*Given passage*.
***
The costs to implement a sweeping new software system have started to drag down earnings at Partners HealthCare, the state's largest network of doctors and hospitals.
Partners finished the fiscal first quarter ended Dec. 31 with operating income of $12.8 million, down from $74.1 million a year earlier. Overall, Partners lost $37.5 million because of investment losses, reversing a net gain of $40.6 million the year before.
Chief financial officer Peter K. Markell said Partners expects a $200 million hit to profits over three years from the expenses tied to implementing the new electronic health records system.
The system, purchased from Epic Systems Corp. of Verona, Wis., requires not just new software and hardware, but intensive training for every employee who uses it. Partners hired 600 employees, as well as hundreds of consultants, to launch the system.
"[It's] training costs, the costs of elbow-to-elbow support to get people to really learn and use the system," Markell said. "You need people to do all that work."
Partners' revenue in the quarter grew 6 percent to more than $3 billion. But operating expenses rose 9 percent on higher spending for wages and benefits, pharmaceuticals, clinical supplies, and medical insurance claims.
Brigham and Women's Hospital lost business when it implemented Epic software in 2015, because the hospital had to reduce its schedule while employees got used to it. Massachusetts General Hospital also plans to reduce its schedule when it launches the program this year.
Meanwhile, finances at Partners' insurance subsidiary, Neighborhood Health Plan, continue to stabilize after two years of severe losses, but Neighborhood still lost $12 million on operations during the quarter.
Partners includes Brigham and Women's, Mass. General, and eight other hospitals, as well as some 6,000 doctors.
***
*Data excerpts*.
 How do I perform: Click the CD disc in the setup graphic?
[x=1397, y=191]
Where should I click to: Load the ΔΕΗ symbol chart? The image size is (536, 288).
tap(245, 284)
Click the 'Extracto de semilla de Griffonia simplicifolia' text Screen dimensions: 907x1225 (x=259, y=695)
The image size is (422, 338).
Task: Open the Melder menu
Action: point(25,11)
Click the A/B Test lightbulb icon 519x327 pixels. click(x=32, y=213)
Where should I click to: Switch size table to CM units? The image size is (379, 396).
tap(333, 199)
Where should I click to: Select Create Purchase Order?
***
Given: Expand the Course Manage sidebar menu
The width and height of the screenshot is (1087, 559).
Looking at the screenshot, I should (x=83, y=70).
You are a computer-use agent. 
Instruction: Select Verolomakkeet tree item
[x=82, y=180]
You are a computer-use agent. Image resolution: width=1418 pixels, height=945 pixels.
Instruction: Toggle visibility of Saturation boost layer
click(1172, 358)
***
*Task objective*.
Copy word for word the part of the Partners HealthCare earnings article above that begins with "Partners finished the" and ends with "the year before.".

*Exercise answer*.
Partners finished the fiscal first quarter ended Dec. 31 with operating income of $12.8 million, down from $74.1 million a year earlier. Overall, Partners lost $37.5 million because of investment losses, reversing a net gain of $40.6 million the year before.